** Task description **
Below are the records; return exactly the lines from the one with "You are a GUI" through the final line, both included, minus any pictures.
Records to process: Begin
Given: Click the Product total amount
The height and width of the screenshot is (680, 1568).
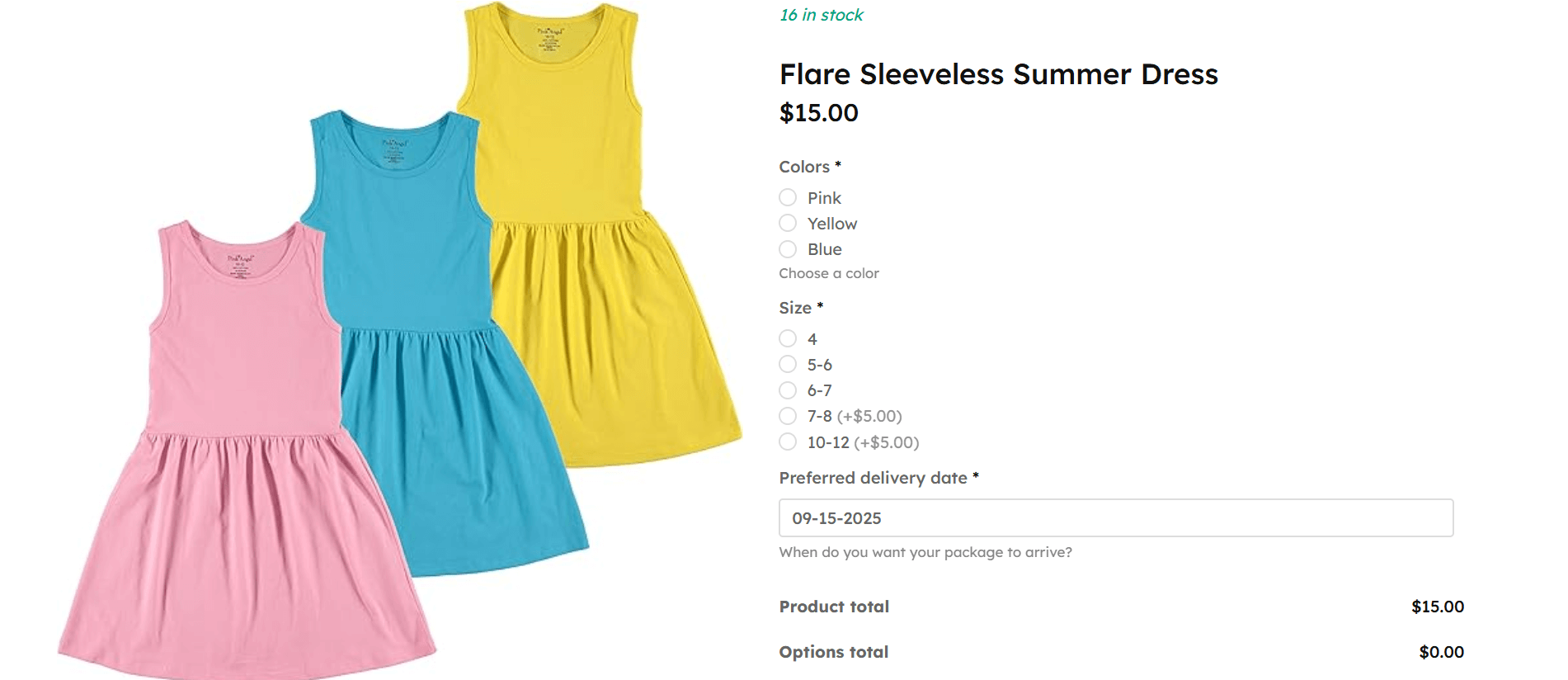Looking at the screenshot, I should coord(1437,607).
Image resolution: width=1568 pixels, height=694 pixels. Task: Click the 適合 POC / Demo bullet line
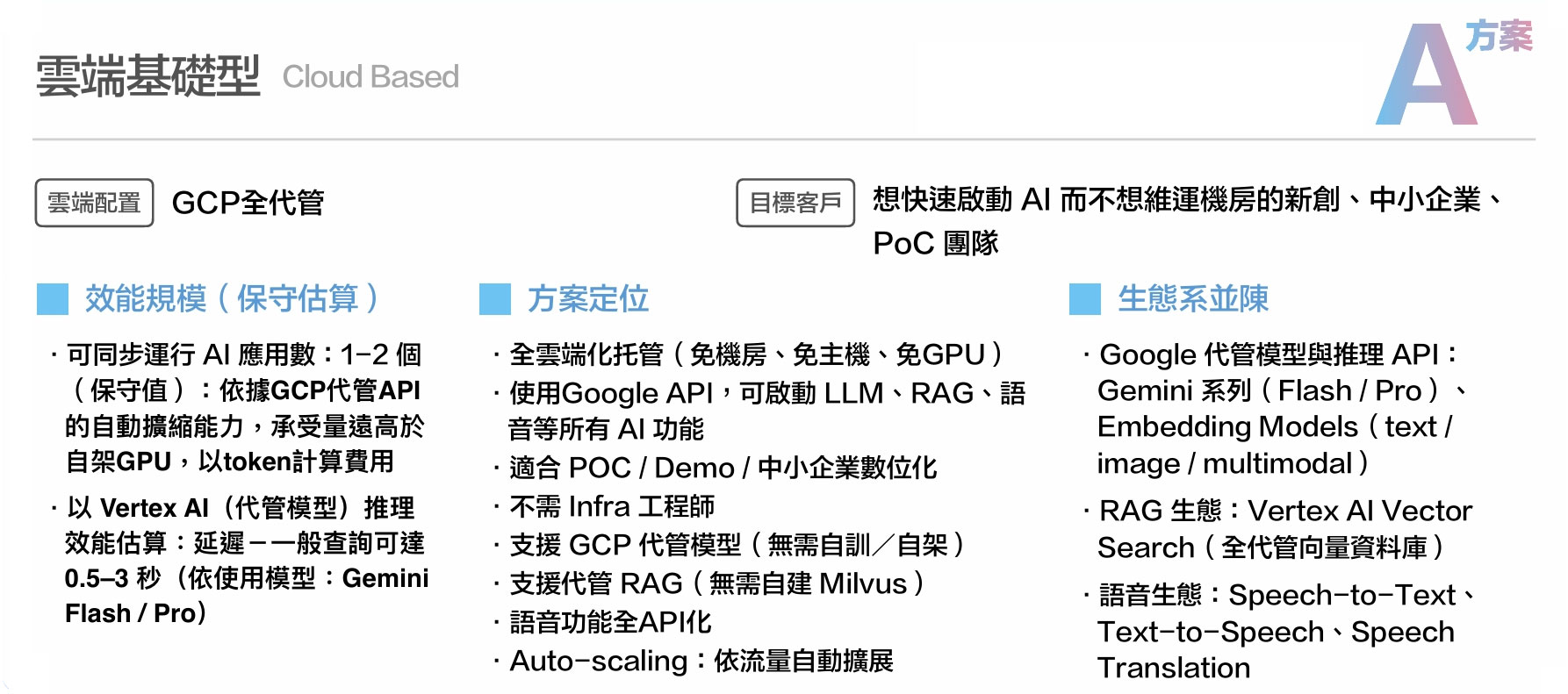(723, 468)
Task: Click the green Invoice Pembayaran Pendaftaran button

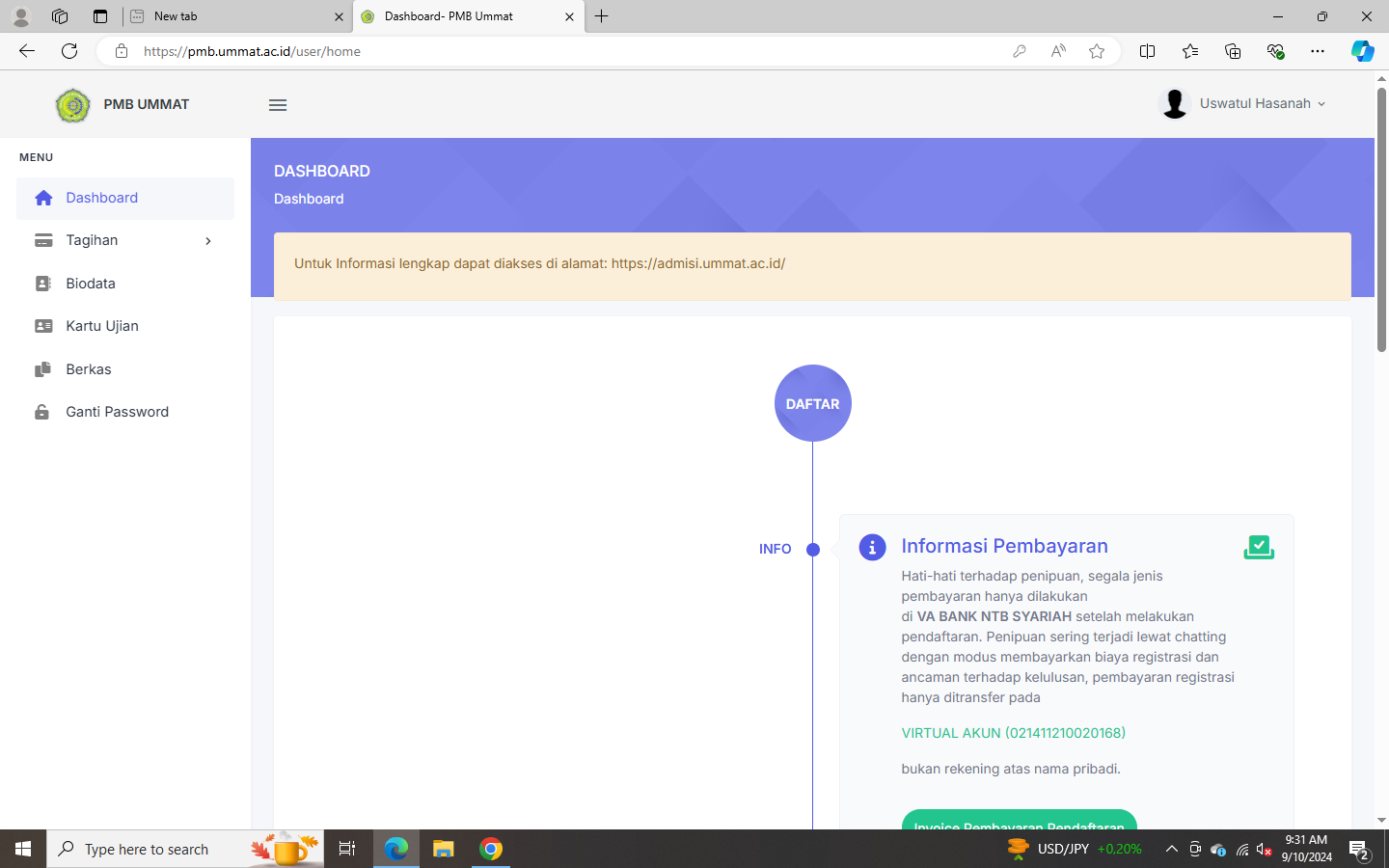Action: point(1019,821)
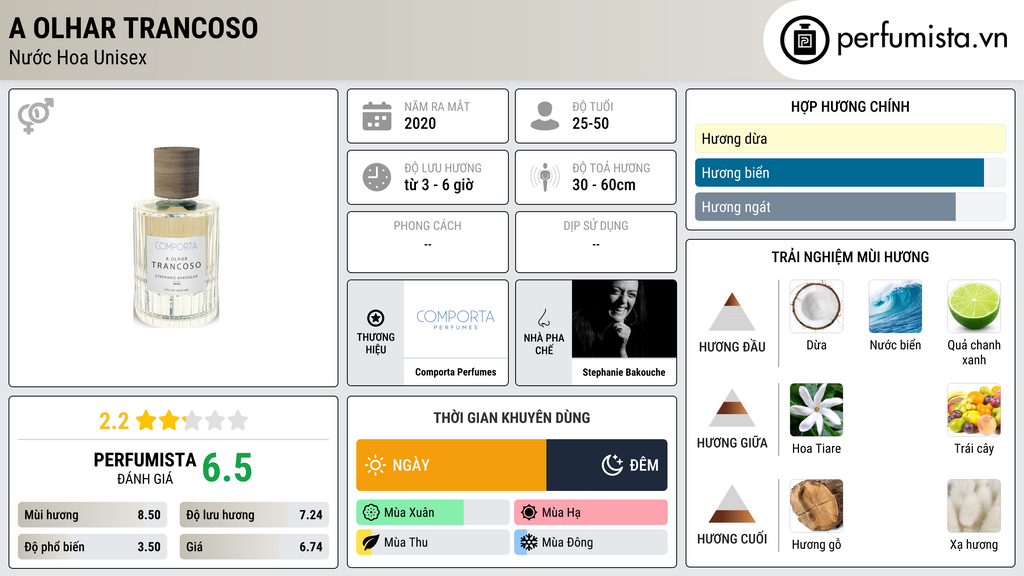Image resolution: width=1024 pixels, height=576 pixels.
Task: Click the person icon beside Độ tuổi
Action: (x=545, y=116)
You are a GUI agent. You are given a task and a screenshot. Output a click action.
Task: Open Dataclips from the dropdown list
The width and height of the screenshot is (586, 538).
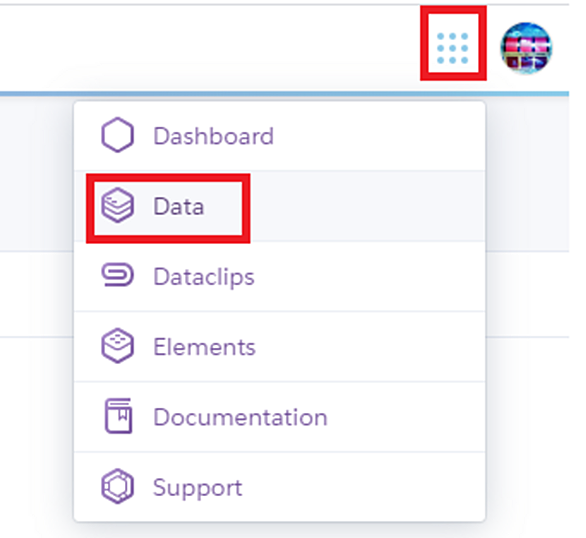(204, 277)
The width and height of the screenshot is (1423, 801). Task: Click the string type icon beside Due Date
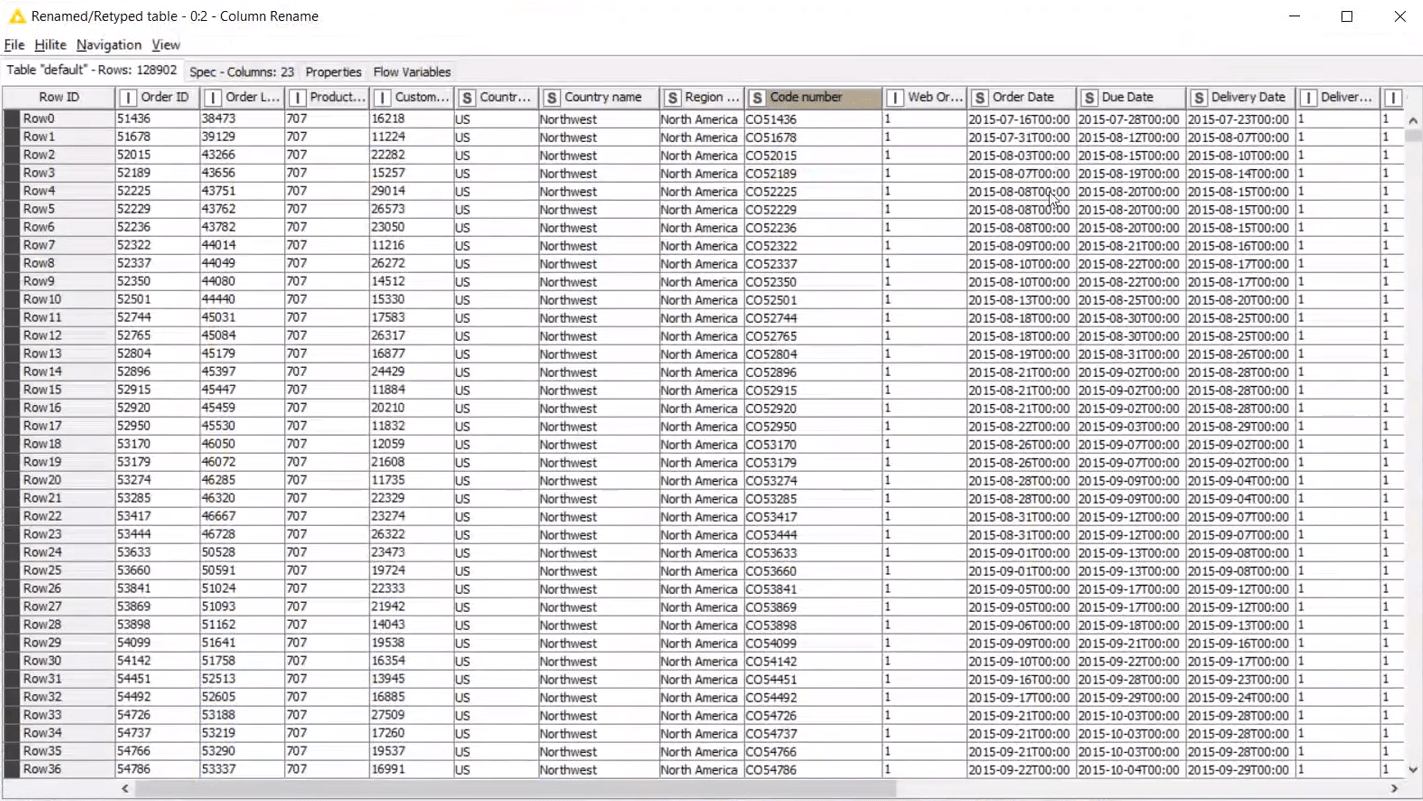pos(1089,98)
Records to process: End
** Reply to the task **
You are a GUI agent. You are given a task and a screenshot. Output a click action.
Task: Open Dataclips from the dropdown list
The width and height of the screenshot is (586, 538).
(204, 277)
The width and height of the screenshot is (1423, 801). Task: Click the string type icon beside Due Date
pos(1089,98)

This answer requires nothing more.